[INSTRUCTIONS TO FOLLOW]:
Using the entries below, output exactly the lines from the one containing "This screenshot has width=750, height=585." through the final line, both included, and no others.

[Collected data entries]:
┄┄┄┄┄┄┄┄┄┄
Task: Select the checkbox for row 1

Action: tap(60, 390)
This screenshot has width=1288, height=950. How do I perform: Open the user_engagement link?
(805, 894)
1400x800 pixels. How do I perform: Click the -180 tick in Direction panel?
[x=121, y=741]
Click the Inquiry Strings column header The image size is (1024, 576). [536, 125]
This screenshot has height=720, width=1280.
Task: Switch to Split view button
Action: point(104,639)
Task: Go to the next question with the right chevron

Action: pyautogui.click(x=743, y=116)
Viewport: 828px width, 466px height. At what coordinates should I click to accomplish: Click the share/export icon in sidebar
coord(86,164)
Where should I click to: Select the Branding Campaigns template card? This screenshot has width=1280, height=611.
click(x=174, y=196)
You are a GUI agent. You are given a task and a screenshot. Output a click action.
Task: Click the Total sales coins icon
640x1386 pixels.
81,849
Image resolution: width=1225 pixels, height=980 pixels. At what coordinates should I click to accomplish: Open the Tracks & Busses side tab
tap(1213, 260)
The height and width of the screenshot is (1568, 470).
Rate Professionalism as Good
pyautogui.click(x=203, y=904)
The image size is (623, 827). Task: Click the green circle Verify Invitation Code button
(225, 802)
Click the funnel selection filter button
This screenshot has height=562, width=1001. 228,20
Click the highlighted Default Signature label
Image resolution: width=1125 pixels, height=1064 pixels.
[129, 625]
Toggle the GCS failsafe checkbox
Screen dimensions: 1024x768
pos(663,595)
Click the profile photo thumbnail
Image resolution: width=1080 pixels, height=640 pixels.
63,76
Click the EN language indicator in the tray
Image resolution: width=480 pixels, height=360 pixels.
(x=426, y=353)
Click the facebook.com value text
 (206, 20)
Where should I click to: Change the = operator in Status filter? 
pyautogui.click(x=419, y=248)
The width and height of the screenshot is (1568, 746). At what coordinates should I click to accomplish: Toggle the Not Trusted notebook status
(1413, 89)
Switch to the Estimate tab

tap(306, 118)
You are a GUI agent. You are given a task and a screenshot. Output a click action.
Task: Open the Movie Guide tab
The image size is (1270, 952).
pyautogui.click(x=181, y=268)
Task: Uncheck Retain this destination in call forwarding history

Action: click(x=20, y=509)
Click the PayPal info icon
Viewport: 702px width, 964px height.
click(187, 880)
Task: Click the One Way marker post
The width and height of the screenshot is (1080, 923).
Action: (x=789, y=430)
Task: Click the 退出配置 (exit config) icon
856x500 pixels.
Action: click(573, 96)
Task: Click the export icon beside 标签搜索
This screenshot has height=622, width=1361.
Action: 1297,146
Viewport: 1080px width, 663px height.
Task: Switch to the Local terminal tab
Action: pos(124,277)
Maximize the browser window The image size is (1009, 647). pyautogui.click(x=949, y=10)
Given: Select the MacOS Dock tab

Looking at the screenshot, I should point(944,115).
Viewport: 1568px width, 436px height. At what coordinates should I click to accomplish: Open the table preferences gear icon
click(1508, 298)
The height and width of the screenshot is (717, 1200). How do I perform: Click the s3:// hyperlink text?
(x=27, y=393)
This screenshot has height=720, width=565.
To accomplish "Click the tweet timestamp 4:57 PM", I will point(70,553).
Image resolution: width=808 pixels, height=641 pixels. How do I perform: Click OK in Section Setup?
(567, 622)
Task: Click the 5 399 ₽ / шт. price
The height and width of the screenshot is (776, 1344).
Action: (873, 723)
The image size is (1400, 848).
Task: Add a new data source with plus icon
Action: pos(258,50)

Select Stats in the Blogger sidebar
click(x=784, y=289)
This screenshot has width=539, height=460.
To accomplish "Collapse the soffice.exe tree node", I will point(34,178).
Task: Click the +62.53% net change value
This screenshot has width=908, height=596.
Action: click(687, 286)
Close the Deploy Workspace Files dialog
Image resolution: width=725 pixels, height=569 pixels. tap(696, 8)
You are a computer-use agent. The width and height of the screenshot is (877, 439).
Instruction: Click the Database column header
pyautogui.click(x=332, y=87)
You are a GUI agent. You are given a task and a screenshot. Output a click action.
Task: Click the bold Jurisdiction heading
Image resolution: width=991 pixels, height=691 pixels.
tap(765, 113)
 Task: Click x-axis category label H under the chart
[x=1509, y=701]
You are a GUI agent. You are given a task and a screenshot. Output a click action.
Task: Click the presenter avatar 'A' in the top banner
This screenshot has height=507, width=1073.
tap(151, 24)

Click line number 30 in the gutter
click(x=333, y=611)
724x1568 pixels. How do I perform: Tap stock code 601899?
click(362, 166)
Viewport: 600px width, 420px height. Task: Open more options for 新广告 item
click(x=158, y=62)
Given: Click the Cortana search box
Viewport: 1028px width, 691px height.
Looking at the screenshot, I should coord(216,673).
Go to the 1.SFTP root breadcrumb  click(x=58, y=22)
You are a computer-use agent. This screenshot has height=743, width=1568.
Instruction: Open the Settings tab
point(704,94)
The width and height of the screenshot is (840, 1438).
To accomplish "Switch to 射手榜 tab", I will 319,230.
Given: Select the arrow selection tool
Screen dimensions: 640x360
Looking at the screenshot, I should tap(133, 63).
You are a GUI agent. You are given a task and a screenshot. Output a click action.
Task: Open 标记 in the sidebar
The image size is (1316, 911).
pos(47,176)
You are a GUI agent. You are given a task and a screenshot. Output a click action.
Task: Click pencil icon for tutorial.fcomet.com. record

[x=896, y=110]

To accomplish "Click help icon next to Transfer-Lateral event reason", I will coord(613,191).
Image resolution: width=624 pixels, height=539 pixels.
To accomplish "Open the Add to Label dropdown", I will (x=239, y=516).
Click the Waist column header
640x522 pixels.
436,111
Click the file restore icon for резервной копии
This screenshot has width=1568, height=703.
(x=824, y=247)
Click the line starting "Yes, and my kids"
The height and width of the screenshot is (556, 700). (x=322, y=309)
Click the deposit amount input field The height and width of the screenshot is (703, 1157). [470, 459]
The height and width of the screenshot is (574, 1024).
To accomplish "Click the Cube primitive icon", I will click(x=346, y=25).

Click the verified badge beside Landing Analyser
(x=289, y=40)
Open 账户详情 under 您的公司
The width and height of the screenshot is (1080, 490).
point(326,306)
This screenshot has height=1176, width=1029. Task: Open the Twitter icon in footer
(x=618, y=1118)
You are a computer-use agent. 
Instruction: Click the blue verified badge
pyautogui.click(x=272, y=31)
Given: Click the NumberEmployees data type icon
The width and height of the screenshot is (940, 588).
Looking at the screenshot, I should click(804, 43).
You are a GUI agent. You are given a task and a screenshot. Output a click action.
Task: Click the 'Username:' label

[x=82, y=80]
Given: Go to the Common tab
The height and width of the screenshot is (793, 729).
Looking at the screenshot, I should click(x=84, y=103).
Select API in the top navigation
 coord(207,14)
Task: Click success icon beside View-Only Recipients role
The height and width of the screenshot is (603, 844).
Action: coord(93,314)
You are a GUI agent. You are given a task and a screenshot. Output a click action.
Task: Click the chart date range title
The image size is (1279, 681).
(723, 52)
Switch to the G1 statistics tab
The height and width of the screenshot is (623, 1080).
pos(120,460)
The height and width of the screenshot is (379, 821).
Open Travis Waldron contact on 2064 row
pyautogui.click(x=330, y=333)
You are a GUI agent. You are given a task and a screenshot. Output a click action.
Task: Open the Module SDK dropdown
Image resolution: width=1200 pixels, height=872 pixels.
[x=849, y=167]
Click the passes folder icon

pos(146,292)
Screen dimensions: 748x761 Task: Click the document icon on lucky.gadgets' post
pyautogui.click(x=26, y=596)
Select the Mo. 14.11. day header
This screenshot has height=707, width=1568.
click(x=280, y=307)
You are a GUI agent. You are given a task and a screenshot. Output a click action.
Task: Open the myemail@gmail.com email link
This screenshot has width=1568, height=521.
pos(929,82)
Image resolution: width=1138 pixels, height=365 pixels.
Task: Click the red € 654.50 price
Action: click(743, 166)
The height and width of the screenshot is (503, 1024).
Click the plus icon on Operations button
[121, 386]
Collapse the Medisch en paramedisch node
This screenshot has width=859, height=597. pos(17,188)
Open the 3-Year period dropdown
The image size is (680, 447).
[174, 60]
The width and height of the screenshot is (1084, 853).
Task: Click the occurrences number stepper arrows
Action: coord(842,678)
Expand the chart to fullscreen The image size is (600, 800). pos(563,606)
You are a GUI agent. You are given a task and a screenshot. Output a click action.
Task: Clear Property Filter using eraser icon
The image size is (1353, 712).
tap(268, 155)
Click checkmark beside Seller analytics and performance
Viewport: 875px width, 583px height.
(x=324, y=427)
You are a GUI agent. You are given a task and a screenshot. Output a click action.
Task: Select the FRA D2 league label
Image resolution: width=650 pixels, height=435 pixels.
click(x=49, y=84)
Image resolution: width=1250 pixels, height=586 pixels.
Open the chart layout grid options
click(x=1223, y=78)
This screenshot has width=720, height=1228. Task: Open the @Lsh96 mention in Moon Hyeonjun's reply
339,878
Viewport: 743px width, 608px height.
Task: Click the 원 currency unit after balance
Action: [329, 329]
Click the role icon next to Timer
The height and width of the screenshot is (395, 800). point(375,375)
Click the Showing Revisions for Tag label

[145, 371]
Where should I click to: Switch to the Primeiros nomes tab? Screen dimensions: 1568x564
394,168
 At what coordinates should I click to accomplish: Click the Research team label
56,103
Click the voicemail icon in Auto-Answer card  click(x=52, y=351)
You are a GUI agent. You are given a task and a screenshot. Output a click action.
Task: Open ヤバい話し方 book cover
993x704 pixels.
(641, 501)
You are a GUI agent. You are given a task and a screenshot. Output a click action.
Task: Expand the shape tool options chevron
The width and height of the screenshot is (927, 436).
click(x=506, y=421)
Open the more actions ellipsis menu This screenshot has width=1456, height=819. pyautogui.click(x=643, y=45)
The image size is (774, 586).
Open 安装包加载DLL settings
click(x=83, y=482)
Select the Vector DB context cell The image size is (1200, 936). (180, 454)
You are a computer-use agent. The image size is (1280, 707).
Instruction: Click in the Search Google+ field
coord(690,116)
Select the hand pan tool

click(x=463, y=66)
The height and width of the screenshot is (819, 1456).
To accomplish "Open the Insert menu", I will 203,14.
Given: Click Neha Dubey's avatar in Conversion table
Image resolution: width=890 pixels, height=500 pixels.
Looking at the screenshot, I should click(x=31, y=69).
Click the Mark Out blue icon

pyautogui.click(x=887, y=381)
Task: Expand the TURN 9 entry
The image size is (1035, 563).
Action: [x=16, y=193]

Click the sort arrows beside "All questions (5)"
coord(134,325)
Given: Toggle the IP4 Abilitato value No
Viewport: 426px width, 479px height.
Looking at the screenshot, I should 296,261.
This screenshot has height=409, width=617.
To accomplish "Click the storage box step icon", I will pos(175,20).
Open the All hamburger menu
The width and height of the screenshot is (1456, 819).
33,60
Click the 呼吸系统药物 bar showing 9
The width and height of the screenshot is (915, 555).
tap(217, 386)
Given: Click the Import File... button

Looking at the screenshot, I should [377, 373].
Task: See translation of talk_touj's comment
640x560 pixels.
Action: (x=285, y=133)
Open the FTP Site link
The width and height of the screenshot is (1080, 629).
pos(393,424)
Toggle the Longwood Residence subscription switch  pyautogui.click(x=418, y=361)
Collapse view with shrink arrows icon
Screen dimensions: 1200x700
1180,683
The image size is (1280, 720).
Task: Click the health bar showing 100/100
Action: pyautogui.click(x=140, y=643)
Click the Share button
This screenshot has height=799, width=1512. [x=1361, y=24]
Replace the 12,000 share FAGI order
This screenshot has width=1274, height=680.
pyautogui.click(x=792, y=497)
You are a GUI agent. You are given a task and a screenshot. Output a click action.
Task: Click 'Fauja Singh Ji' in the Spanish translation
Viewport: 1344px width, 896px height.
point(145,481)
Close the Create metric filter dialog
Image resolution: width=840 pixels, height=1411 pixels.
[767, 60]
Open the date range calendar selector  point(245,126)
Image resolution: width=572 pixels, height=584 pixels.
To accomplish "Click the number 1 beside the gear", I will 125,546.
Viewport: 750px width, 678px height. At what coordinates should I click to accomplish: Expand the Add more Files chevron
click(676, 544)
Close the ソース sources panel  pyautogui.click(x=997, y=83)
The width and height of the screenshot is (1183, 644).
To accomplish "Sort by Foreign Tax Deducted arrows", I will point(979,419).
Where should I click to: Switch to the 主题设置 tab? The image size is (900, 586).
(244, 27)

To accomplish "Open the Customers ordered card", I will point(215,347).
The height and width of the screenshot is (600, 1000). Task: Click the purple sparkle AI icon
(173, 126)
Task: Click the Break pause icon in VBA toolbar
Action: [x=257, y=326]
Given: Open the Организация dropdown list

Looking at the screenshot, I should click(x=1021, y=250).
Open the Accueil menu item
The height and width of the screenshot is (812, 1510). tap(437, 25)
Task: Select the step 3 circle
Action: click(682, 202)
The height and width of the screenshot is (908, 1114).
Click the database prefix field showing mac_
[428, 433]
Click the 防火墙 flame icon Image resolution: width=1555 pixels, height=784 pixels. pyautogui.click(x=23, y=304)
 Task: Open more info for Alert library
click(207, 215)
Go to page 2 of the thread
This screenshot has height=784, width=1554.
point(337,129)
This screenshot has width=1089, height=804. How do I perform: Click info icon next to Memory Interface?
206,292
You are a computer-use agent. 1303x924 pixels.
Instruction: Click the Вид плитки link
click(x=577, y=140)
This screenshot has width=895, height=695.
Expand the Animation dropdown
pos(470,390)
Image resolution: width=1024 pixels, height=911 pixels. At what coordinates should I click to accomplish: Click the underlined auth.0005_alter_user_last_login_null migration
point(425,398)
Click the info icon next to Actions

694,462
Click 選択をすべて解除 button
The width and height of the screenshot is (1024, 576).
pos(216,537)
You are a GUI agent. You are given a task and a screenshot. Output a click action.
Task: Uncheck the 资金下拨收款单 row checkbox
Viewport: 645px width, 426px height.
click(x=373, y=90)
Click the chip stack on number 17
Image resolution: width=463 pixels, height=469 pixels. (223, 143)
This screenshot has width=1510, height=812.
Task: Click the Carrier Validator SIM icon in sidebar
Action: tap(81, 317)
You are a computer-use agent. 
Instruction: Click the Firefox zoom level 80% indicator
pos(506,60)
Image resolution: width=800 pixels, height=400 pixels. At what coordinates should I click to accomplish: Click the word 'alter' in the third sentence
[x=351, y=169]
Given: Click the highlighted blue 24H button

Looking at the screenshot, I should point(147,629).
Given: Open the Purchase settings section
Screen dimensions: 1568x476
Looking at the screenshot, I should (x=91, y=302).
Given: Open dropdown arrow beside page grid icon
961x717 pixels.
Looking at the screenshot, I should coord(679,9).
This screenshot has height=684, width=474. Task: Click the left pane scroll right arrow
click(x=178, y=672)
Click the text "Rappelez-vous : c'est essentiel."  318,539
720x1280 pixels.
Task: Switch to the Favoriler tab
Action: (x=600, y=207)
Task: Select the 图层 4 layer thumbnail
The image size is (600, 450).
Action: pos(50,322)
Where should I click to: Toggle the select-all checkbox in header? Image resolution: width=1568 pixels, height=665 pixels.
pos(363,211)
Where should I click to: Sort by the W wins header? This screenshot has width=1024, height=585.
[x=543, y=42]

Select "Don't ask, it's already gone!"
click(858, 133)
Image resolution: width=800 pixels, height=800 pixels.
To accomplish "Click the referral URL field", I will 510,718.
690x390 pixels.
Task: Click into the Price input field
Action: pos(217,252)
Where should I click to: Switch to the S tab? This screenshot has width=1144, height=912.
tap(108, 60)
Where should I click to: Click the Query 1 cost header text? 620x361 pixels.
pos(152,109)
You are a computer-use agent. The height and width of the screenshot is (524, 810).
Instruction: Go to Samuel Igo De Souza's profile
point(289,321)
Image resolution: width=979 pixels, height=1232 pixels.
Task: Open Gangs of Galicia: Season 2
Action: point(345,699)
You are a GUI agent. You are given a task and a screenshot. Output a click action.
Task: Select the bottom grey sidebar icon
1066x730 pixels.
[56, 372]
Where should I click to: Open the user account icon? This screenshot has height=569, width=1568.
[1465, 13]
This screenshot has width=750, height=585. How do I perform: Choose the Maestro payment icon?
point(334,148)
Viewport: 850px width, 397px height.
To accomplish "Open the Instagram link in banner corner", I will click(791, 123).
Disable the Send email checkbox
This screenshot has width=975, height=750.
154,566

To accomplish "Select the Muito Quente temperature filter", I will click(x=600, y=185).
┄┄┄┄┄┄┄┄┄┄
[EXPECTED OUTPUT]:
This screenshot has width=750, height=585. How do I perform: Choose the Maestro payment icon?
point(334,148)
Viewport: 850px width, 397px height.
To accomplish "Open the Instagram link in banner corner", I will click(791, 123).
Disable the Send email checkbox
This screenshot has width=975, height=750.
154,566

To accomplish "Select the Muito Quente temperature filter", I will click(x=600, y=185).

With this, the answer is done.